New research describes how acupuncture may achieve local pain-relieving effects in people with carpal tunnel syndrome (CTS) while also showing effects of the technique in the brain’s pain centers. The study, funded in part by the National Center for Complementary and Integrative Health and conducted by a multicenter team of scientists at Massachusetts General Hospital, Logan University, the Korean Institute of Oriental Medicine, Spaulding Rehabilitation Hospital, Harvard Vanguard Medical Associates/Atrium Health, and Beth Israel Deaconess Medical Center, is the first sham-controlled neuroimaging acupuncture study for CTS. It was published in the journal Brain.
The scientists divided 80 adults (65 of whom were women) into three groups:
- The first acupuncture group received electroacupuncture (acupuncture coupled with electrical stimulation) treatments and manually-inserted acupuncture needles at the affected wrist.
- The second acupuncture group received electroacupuncture treatments at the ankle opposite the affected wrist and manually-inserted acupuncture needles on one or both lower legs.
- The control group received sham electroacupuncture treatments on the forearm of the affected wrist and sham non-insertive manual needles on the same forearm and the opposite lower leg.
Participants received 16 treatments over 8 weeks. The researchers assessed pain and tingling/pricking symptoms at baseline, following therapy, and at 3-month followup via the Boston Carpal Tunnel Syndrome Questionnaire.

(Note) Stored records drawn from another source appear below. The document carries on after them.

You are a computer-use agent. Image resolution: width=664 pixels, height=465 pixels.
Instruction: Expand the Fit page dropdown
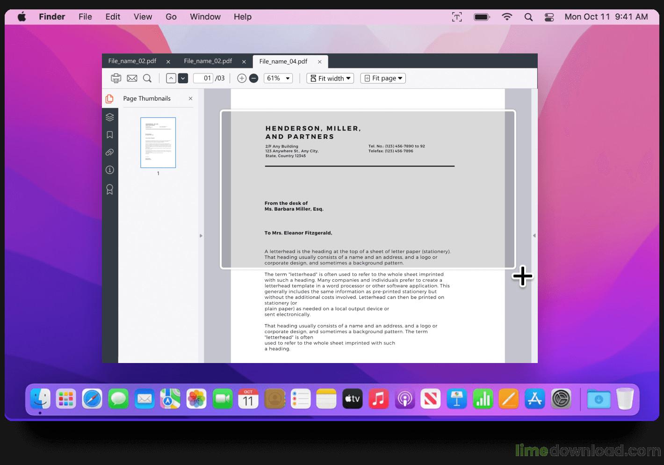click(x=383, y=78)
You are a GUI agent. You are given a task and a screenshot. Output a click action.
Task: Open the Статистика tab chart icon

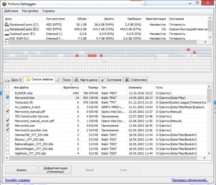[127, 80]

They also used functional magnetic resonance imaging (fMRI) to identify points in the somatosensory cortex of the brain that correspond to stimulated wrist/ankle points and assessed median sensory nerve conduction latency (both techniques were conducted at baseline and following therapy).
The researchers found that both true and sham acupuncture reduced CTS symptoms, but true acupuncture was superior in improving peripheral and brain neurophysiologic outcomes. True acupuncture at the affected hand resulted in measurable improvements in the affected wrist; true acupuncture on the opposite lower leg also reduced symptoms. Both were superior to sham acupuncture in improving median nerve conduction latency and brain imaging assessments of digit 2 and 3 separation in somatosensory cortex. A better brain imaging outcome immediately after the 8-week acupuncture treatments was also associated with a better sustained symptom improvement at 3-month followups. When compared to 34 healthy adults, CTS patients’ brain imaging findings suggest that true acupuncture treatments at the affected hand and on the opposite lower leg may both improve median nerve function at the wrist but are associated with distinct acupuncture-induced neuroplastic changes in the primary somatosensory cortex.
The researchers say their findings suggest that acupuncture may improve CTS pathophysiology by both local and brain-based mechanisms involving neuroplasticity of the primary somatosensory cortex.
- Maeda Y, Kim H, Kettner N, Kim J, Cina S, Malatesta C, Gerber J, McManus C, Ong-Sutherland R, Mezzacappa P, Libby A, Mawla I, Morse LR, Kaptchuk TJ, Audette J, Napadow V. Rewiring the primary somatosensory cortex in carpal tunnel syndrome with acupuncture. Brain: a Journal of Neurology. 2017;140(4):914-927.